How to banish the sewer smell

Q: Hi Steve, occasionally we get strong sewer fumes that seem to come from the basement bathroom. Any ideas what this could be? Any insight would be most appreciated. Thanks, Ann.

A: The first thing that comes to mind is a dry shower drain. You said the bathroom would be used only for TV room use — if the shower hasn’t been used for a while, start there. When water in the drain’s P-trap evaporates, it allows sewer gases into the home.

All sewer drains have a P-trap — the U-shaped drainpipe fitting that we see below our sinks. These are intended to hold water and block the sewer odors from entering our homes. Toilets have them built-in, and floor drains, showers and bathtubs have them below the floor level.

My guess is that the shower is rarely used and the drain has dried out. (This can happen even faster in warm weather.) Pouring a couple cups of water into the drain should re-charge the trap and block the smell. Keep in mind that all unused plumbing fixtures can create this same experience. The forgotten wet bar, the unused basement floor drain, or the unused washing machine drain connection; a little bit of water should clear the air.

Do I need a new vapor barrier in my crawlspace?

Q: You did an inspection for my clients in 2008. They are selling it, and we just went through an inspection from their buyer. There is clear plastic sheeting as the vapor barrier in the crawlspace and you had noted it as “satisfactory.” Their inspector is telling them that it should be black 6-mil plastic. Is there a code to be followed? I wouldn’t think color would be an issue?

As always, your expert opinion is valued. Diane.

A: The early requirements for a vapor barrier in the crawlspace did not require black. We have learned, and the code changed, to require black to prevent organic growth under the plastic sheathing.

The home was built in the ‘80s and the code requirement didn’t take effect, in most jurisdictions, until the mid ‘90s. If the crawlspace doesn’t have high moisture issues and is still dry, there is no need to change it out.

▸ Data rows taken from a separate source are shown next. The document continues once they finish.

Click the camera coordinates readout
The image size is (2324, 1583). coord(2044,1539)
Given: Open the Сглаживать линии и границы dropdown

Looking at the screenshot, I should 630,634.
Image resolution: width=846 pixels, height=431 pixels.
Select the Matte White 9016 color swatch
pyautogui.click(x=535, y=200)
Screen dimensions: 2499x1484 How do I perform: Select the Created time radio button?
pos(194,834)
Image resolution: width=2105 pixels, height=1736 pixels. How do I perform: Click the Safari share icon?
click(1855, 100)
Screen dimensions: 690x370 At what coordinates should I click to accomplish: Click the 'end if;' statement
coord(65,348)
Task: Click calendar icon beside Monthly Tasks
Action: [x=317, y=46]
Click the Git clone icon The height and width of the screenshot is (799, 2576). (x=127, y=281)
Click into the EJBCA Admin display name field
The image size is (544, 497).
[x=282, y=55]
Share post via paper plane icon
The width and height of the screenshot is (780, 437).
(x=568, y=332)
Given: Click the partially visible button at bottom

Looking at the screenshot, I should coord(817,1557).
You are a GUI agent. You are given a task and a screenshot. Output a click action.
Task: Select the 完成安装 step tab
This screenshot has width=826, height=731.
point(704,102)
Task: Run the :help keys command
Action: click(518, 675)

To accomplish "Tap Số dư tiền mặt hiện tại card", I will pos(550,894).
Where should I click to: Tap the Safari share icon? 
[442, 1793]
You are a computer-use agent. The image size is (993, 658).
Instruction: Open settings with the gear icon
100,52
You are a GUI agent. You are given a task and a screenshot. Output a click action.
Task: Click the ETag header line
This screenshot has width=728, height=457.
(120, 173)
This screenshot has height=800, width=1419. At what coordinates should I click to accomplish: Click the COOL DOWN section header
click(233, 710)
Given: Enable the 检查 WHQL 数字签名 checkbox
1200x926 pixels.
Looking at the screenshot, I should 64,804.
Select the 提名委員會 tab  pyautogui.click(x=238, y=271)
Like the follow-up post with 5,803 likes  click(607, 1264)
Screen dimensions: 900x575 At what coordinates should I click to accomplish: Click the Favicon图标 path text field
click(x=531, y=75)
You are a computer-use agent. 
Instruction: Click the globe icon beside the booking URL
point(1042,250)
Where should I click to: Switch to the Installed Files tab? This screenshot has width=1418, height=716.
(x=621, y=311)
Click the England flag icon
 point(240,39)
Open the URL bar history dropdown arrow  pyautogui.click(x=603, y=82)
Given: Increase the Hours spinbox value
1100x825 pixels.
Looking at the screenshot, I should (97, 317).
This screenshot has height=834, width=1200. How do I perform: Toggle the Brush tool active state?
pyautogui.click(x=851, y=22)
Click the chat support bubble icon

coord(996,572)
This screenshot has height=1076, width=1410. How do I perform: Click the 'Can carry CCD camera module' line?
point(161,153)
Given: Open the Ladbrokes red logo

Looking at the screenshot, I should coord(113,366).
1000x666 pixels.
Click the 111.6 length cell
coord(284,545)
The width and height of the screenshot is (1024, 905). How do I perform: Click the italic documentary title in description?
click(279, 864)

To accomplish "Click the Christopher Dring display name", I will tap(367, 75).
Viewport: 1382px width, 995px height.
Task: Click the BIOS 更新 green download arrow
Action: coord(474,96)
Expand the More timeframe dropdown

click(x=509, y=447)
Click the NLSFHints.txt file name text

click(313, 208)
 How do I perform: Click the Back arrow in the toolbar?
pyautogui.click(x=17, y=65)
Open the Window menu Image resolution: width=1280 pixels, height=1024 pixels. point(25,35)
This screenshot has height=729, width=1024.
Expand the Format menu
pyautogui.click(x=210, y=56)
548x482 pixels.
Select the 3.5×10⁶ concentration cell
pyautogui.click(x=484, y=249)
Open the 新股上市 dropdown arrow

The clear plastic sheeting will continue to function well and perform its required and needed function, to prevent ground moisture from raising the crawlspace humidity level and migrating into the home.

It met the code at the time that the home was constructed, and if there are no new moisture problems, it is fine and doesn’t require replacement.

Give your hands a break

Dishwashers can be easier on Mother Nature and our hands, but we need to let them do more of the work. They use less water and energy than hand-washing. 1 1/2 tablespoons of detergent is plenty to clean a load; more shortens the life of the dishwasher and pits our glassware. Also, let the machine do all of the washing; less prewash rinsing and full loads use less water.

Q: Help, my sink is seriously clogged! What’s the best way to unclog? Drano is not working. Chris.

A: Most drain cleaners only help slow drains, and the ones that open clogged ones are bad on the pipes and Mother Nature. Taking the drainpipes apart is the trick. The P-trap has hand-tightened fittings to remove and clean.

The real fun starts with cleaning the drain. Put a bowl under the P-trap part of the drain, keep the rags handy and disassemble the fittings. Usually, the fittings are hand-tightened, but sometimes they need some help. Keep track of the gaskets and the way they face to reassemble after cleaning it out. Rubber gloves will make the job a little more palatable, and the debris should be fine going down the nearest toilet.

Fall is here

The temperature is dropping; we’re putting on more clothes and reaching for the thermostat. It is time to change the furnace filters, install carbon monoxide detectors and make sure that we have smoke detectors on all floor levels and in all sleeping rooms. With gas and oil appliances in our homes, we all need carbon monoxide detectors — buy them anywhere, at your local hardware store, lumber yard or drug store. Protect our families with smoke and carbon monoxide detectors, change the batteries twice a year and test them regularly.